[WHAT TO WORK ON] Please add 86 to each number in the answer coordinates and write out every line of the listing below again, requests included. Leave the pictures out of your reply.
** START THE DATA **
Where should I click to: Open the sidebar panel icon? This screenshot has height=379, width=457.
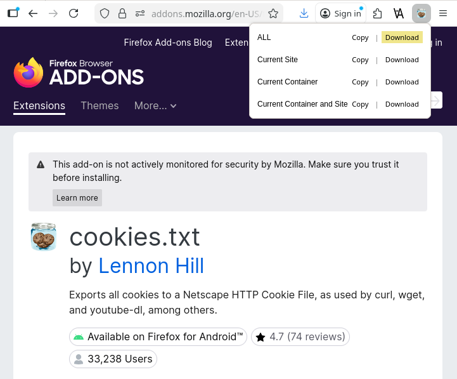point(13,13)
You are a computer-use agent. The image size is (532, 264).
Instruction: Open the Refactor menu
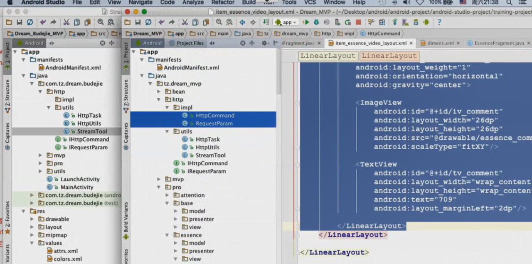pos(223,2)
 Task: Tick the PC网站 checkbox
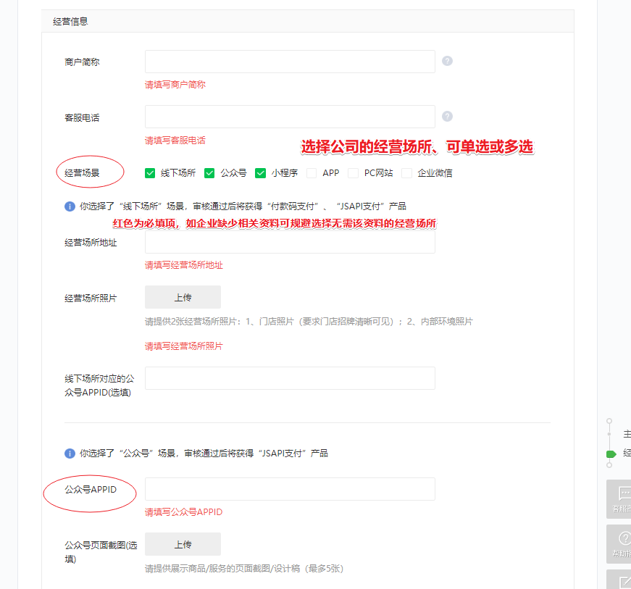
** END THE DATA **
[EXPECTED OUTPUT]
Where should I click to: Open the sidebar panel icon? This screenshot has height=379, width=457.
point(99,99)
You are a computer-use agent. The image size is (532, 264).
Instruction: Open the Refactor menu
pos(309,88)
 Task: Tick the PC网站 checkbox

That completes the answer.